◆ Information supplied
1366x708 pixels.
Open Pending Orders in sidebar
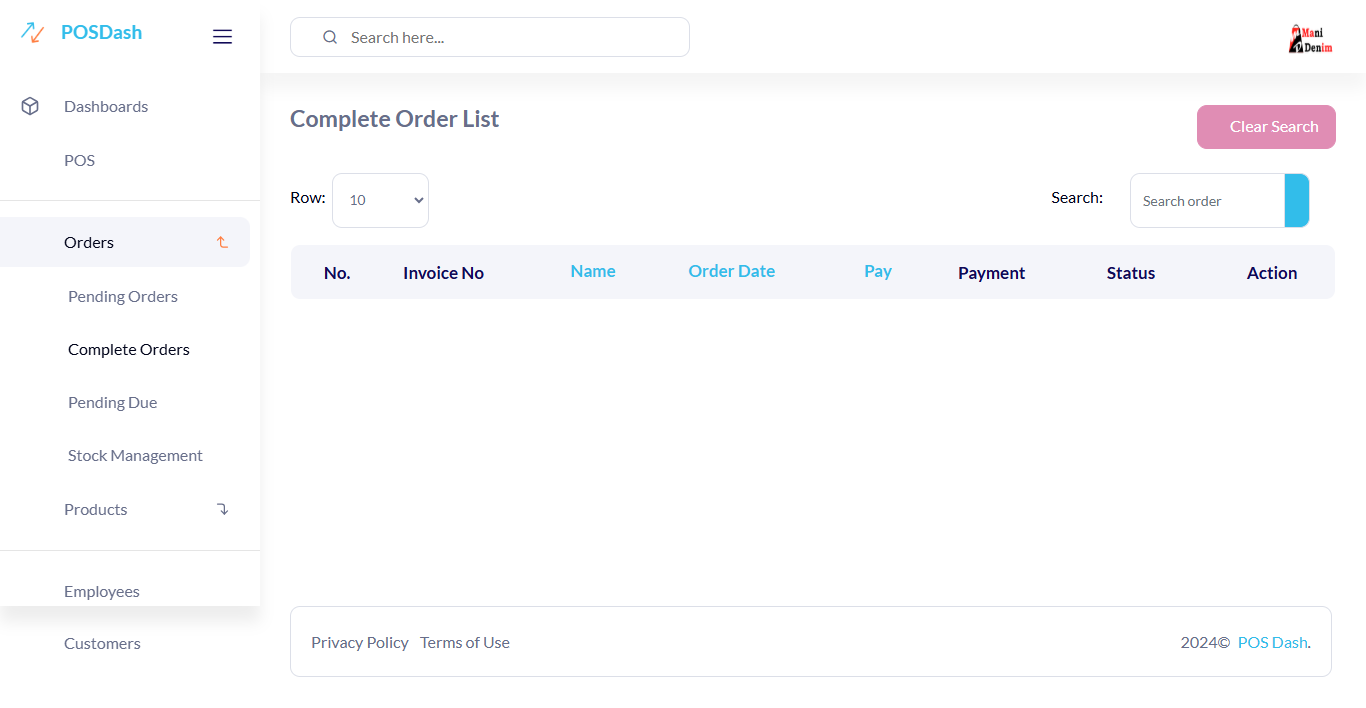coord(123,296)
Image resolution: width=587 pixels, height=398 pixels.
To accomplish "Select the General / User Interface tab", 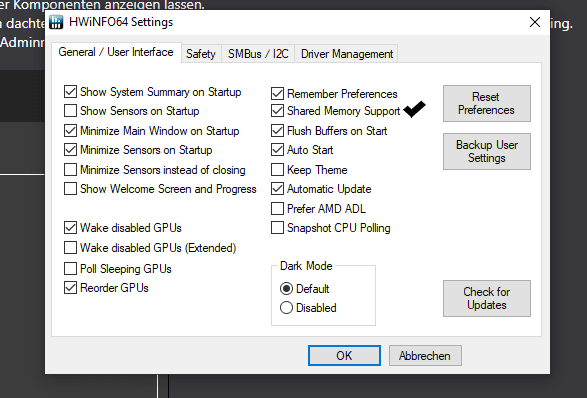I will (x=116, y=52).
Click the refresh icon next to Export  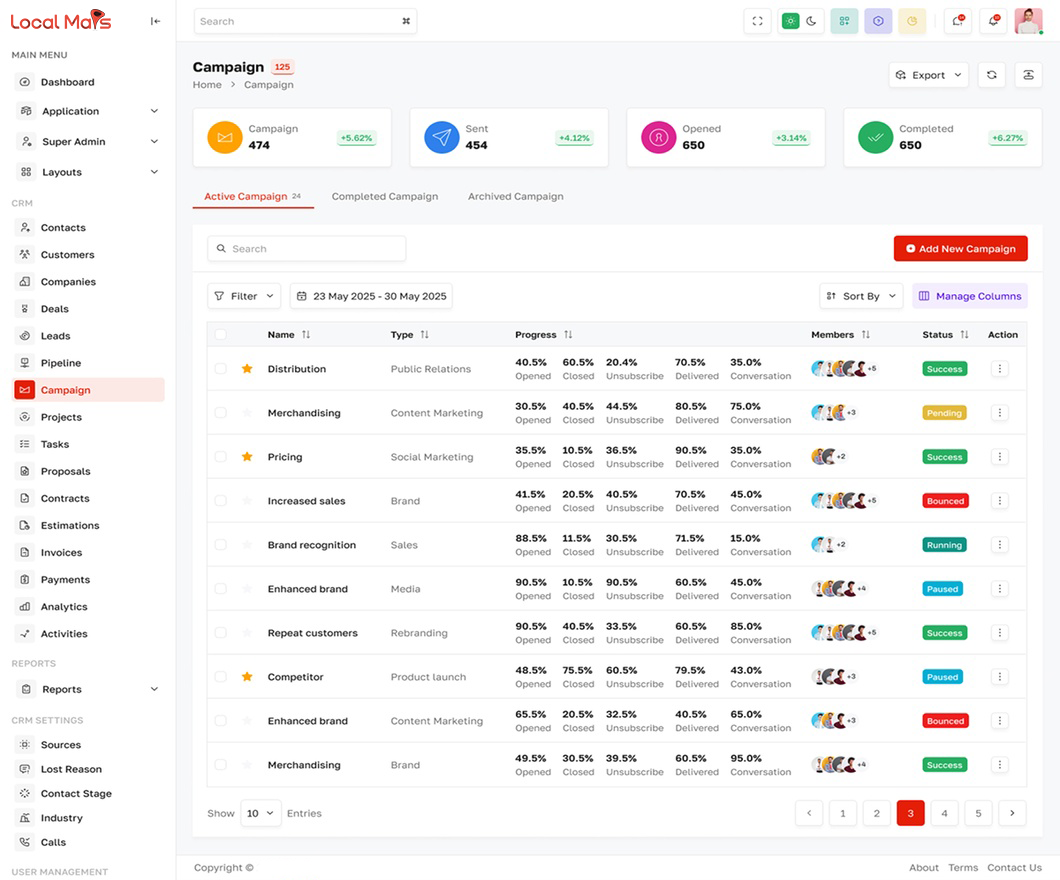tap(991, 75)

◆ Task brief
Scan the entries above for the word "pixels" and collect each line holding it.

◆ Exercise result
1366x708 pixels.
Image resolution: width=587 pixels, height=398 pixels.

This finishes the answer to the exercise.